Use offset to work with unindexed arrays in BigQuery
Recently I faced a challenge of working with multilevel nested arrays in BigQuery. The table I was working with had a structure somewhat like this:
- id
- level_one_struct_array
- name
- …
- level_two_struct_array
- name
- …
I needed to unnest the arrays, change values within the level two array, and then reaggregate everything.

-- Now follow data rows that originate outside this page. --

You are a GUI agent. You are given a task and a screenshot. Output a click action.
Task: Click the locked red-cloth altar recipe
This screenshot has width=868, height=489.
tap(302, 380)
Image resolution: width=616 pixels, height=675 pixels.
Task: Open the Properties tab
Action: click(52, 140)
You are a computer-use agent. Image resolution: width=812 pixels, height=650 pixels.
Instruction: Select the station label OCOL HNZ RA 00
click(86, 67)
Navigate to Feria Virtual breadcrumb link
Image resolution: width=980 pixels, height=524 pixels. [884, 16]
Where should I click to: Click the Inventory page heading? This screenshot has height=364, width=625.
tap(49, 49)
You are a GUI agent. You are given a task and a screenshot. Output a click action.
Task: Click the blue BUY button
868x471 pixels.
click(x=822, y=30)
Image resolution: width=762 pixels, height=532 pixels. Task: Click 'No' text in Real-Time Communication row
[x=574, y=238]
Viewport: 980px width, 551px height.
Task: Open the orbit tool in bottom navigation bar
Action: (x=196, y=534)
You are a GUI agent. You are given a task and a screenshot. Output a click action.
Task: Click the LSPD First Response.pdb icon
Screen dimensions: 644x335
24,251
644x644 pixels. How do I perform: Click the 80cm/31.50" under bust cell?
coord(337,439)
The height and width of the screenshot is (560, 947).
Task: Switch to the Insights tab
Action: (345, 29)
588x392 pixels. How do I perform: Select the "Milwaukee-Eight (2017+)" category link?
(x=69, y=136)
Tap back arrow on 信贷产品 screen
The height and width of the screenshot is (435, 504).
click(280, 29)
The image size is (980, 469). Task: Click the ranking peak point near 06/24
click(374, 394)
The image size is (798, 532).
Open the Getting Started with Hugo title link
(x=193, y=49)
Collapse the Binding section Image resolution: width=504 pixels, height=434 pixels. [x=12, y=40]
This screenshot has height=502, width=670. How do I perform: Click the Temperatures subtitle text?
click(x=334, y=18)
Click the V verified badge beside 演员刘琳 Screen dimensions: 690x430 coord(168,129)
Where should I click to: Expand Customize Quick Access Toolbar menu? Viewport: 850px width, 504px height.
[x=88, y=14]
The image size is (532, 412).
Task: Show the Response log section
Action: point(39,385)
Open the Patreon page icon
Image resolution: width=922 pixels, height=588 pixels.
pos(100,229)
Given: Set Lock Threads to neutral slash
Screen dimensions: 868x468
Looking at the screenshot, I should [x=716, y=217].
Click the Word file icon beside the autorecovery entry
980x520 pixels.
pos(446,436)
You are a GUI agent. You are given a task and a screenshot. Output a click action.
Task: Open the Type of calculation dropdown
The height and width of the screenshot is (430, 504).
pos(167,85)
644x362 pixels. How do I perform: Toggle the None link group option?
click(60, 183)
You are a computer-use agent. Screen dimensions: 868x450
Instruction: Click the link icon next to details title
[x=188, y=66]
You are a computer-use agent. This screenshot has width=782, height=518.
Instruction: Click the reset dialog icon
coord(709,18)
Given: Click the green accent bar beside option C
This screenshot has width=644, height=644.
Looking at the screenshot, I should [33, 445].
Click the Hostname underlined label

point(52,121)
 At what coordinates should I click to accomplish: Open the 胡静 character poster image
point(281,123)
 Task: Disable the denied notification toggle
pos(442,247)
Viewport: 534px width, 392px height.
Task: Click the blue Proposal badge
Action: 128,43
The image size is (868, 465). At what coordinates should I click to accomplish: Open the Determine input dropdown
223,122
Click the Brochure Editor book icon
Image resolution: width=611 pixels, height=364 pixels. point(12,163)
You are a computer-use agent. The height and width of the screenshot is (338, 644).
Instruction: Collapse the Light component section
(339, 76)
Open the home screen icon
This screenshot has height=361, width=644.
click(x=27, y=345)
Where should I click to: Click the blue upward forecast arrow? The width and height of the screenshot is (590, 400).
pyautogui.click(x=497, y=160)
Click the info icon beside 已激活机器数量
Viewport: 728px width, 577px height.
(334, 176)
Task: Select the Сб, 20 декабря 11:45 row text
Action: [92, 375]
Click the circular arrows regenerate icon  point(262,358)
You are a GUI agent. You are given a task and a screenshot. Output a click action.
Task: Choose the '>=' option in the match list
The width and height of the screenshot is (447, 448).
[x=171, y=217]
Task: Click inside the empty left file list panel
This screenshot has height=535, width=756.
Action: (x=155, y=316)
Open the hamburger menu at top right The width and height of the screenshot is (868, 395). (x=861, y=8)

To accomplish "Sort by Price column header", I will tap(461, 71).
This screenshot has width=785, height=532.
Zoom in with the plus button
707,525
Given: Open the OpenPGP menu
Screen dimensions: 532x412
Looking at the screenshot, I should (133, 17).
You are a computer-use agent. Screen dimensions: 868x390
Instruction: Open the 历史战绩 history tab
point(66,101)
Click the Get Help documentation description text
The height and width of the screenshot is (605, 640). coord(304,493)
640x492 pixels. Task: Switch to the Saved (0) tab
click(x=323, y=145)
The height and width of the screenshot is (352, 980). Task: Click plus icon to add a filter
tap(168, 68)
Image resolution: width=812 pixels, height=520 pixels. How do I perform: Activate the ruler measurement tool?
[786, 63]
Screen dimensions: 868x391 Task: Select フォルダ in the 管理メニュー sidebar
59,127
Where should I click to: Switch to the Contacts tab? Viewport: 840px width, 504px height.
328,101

The trouble is, using UNNEST
in BigQuery doesn’t preserve order. So if I unnested each array and then reaggregated them, I wouldn’t necessarily get things back in the right order. And in my use case, order mattered.
The solution: use OFFSET
to add indexes to the arrays, somewhat as follows:
WITH level_one_flattened AS (
SELECT
id,
level_one_offset,
level_one_struct.*
FROM table_name,
table_name.level_one_struct_array AS level_one_struct
WITH OFFSET AS level_one_offset
),
level_two_flattened AS (
SELECT
id,
level_one_offset,
level_two_offset,
level_two_struct.*
FROM level_one_flattened,
level_one_flattened.level_two_struct_array AS level_two_struct
WITH OFFSET AS level_two_offset
),
...
With this done, I could work with level_one_flattened
and level_two_flattened
, then reaggregate everything at the end in the appropriate order using the offset-generated indexes.
It’s not rocket science, and I’m sure people with much greater expertise in SQL than me are very familiar with this. But it wasn’t something I needed to use until recently, when it came in very handy.